- **Assigned task**
Gather up every line from the entries below that uses the word "computer".

Data to use below:

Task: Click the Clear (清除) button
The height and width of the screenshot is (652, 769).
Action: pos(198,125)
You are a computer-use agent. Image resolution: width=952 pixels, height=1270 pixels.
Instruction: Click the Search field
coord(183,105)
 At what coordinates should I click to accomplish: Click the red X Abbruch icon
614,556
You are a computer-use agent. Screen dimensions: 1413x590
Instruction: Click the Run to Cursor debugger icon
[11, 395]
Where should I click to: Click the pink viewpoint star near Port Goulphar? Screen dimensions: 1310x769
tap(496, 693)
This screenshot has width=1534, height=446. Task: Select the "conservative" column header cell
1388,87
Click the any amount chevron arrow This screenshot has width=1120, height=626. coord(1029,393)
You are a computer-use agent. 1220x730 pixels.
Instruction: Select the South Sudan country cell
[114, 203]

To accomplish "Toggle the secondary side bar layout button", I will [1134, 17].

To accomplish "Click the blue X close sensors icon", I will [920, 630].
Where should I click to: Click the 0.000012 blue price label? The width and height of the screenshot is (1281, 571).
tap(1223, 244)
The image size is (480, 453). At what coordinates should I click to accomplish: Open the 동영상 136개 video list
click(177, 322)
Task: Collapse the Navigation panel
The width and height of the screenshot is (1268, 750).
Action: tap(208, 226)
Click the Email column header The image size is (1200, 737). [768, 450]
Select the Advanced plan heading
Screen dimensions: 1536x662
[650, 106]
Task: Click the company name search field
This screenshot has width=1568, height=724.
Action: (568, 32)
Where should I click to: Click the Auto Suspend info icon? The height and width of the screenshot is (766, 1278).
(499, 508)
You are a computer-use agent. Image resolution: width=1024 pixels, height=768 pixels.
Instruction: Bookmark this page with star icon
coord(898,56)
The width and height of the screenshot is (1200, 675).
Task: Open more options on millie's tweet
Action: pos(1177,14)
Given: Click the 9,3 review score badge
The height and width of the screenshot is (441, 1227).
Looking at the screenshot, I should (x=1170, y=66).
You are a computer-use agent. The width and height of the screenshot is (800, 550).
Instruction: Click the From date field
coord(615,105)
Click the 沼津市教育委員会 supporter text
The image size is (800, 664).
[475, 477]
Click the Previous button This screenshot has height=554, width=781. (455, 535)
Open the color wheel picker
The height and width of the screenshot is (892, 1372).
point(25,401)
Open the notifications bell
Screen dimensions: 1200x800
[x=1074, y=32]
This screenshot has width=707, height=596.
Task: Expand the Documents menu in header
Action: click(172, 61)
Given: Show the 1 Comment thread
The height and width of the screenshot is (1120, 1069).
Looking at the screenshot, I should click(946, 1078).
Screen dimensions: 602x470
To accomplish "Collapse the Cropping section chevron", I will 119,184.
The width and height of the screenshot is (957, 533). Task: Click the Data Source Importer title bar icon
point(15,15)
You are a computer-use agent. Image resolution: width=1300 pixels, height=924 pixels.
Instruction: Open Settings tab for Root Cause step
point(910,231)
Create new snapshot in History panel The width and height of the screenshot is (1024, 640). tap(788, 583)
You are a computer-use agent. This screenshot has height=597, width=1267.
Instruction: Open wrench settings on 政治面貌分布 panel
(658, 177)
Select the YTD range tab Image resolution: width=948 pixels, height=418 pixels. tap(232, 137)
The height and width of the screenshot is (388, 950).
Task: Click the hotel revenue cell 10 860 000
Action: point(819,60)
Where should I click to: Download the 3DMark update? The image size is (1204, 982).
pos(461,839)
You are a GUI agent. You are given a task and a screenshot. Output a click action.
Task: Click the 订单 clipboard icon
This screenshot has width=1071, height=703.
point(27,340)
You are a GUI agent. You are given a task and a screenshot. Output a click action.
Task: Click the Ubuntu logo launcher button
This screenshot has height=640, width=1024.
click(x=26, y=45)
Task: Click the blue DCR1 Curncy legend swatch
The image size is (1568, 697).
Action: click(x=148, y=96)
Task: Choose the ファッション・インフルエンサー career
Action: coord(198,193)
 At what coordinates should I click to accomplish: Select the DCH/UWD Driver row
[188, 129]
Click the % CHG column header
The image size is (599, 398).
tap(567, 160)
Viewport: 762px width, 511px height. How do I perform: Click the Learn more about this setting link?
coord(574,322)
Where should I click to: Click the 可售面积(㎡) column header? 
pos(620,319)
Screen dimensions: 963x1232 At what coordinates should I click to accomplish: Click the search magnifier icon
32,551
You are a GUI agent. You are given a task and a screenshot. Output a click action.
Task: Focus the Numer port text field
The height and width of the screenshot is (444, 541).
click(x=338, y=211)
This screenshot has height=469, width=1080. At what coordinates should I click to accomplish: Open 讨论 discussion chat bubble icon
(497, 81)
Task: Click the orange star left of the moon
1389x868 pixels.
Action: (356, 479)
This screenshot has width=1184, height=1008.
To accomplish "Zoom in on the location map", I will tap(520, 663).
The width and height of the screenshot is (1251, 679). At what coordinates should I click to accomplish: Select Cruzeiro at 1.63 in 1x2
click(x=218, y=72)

End of Data to use.

- **Response**
You are a computer-use agent. Image resolution: width=952 pixels, height=1270 pixels.
You are a computer-use agent. Screen dimensions: 1413x590
You are a computer-use agent. 1220x730 pixels.
You are a computer-use agent. Image resolution: width=1024 pixels, height=768 pixels.
You are a computer-use agent. The width and height of the screenshot is (800, 550).
You are a computer-use agent. Image resolution: width=1300 pixels, height=924 pixels.
You are a computer-use agent. This screenshot has height=597, width=1267.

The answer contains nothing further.